Erythrocytes (RBCs) most abundant cell type in the blood

Contain haemoglobin (alpha2 and beta 2 chains in adults)

Contain no typical organelles or cytomembranes in cytoplasm IN HUMANS - reptiles amphibians and birds have nuclei in their RBCs

Average lifespan 120 days, senescent RBCs phagocytosed by macrophages in liver and spleen

Lack of O2 (hypoxia) or decrease of erythrocytes to circulating blood (anaemia) caused by excessive destruction of RBCs, bleeding, iron or B12 deficiency leads to stimulation of interstitial cells in renal cortex to synth and release glycoprotein erythroprotein (EPO) into the blood

EPO stimulates early stages of erythroid colony forming unit (CFU) to proliferate and differentiate to basophilic > polychromatiphilic > orthochromatic erythroblast.

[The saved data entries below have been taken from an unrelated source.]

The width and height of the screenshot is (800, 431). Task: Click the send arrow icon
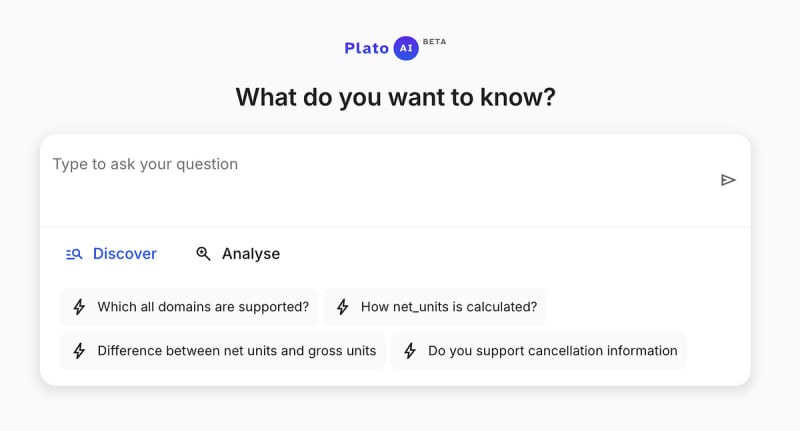(x=728, y=180)
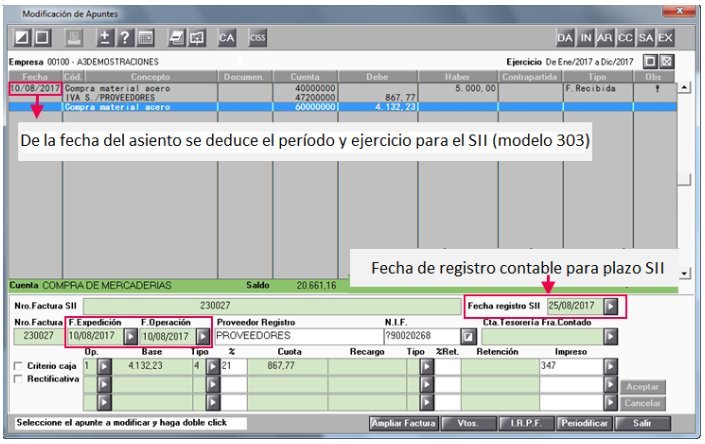Open the Fecha registro SII date picker arrow
This screenshot has width=705, height=444.
611,305
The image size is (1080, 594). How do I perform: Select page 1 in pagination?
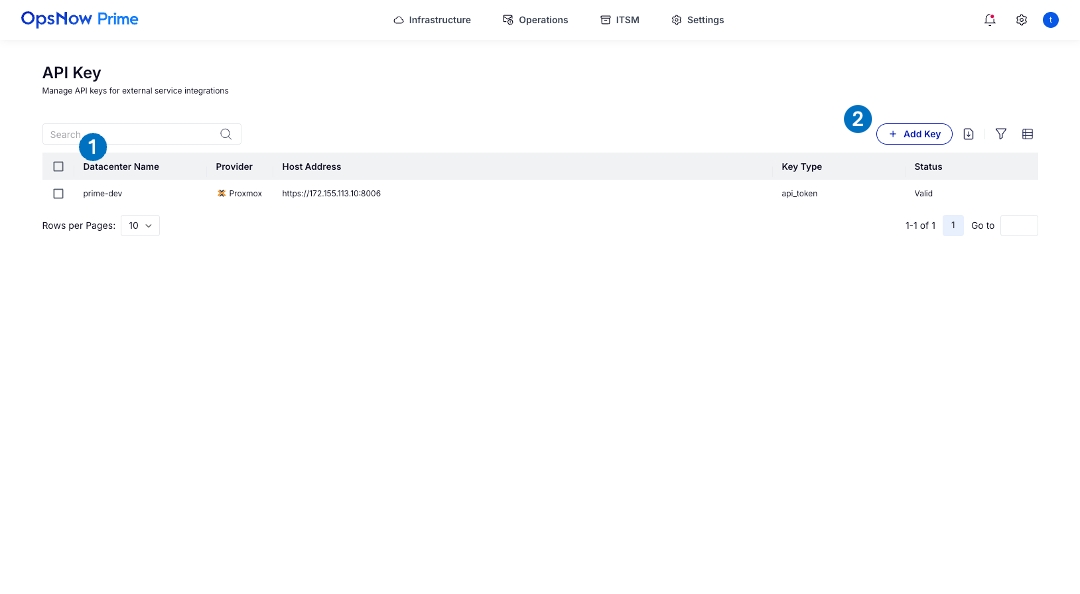pos(953,226)
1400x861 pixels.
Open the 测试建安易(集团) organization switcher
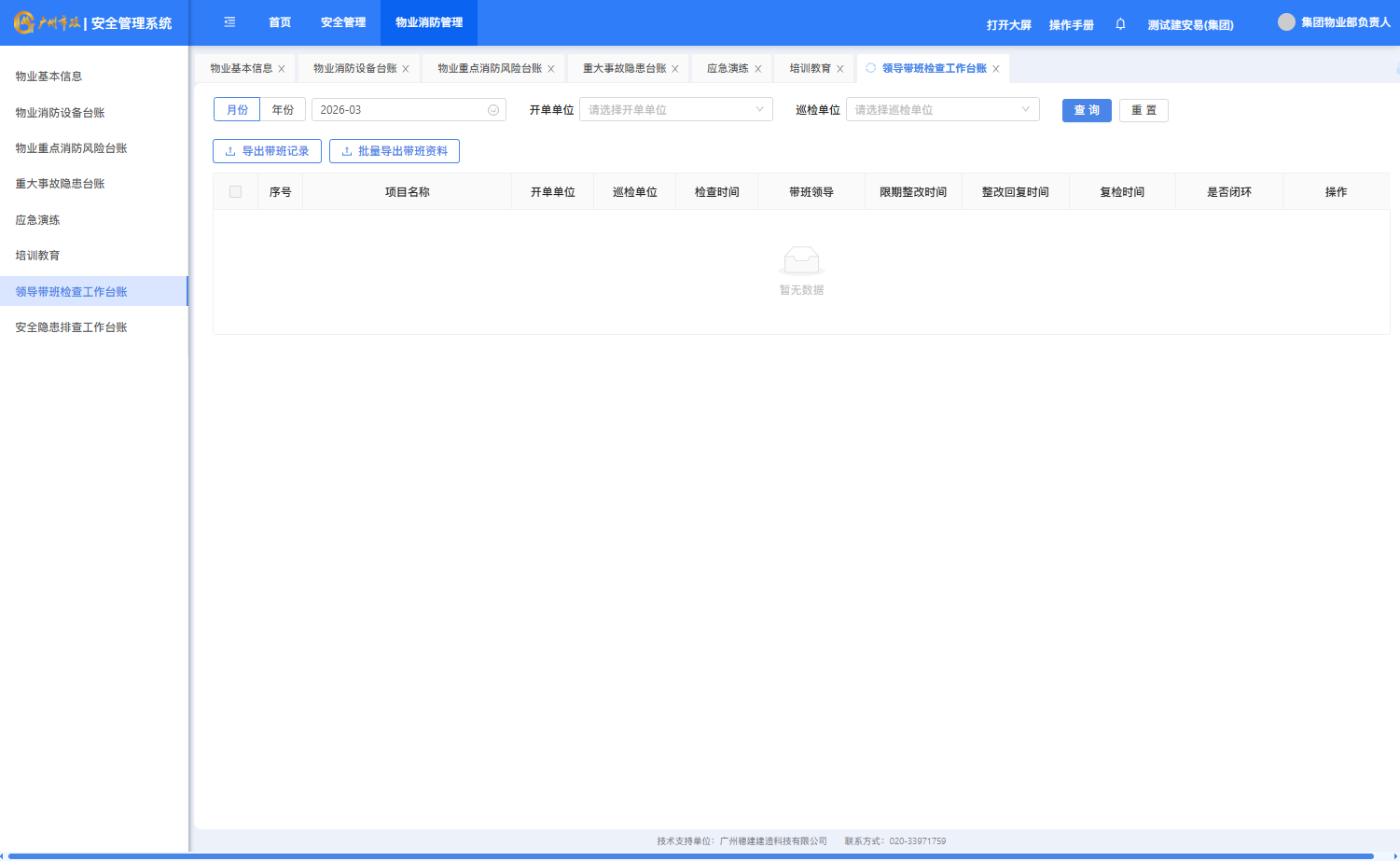click(x=1190, y=25)
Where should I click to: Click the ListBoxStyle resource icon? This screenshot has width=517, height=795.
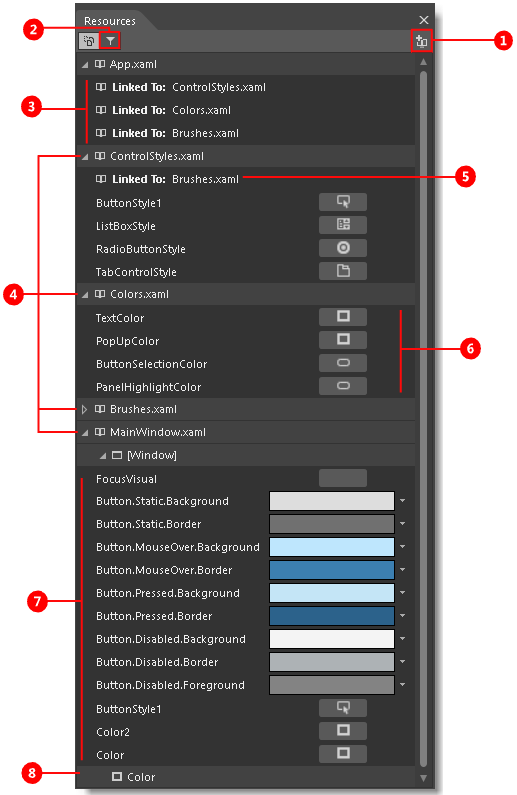tap(343, 225)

The pro erythroblast is the first stage of RBC lineage and derives from mature progenitor (w/ nucleus and free ribosomes for Hb synth) on stimulation of EPO.
Synth of Hb proceeds and as it accumulated the nucleus is reduced in size. Chromatin condenses, free ribosomes decrease cell shrinks and nucleus of cell migrated to outer membrane where it is ejected. The cell then becomes a reticulocyte which finally matures to an RBC. The nuclei are taken up by macrophages.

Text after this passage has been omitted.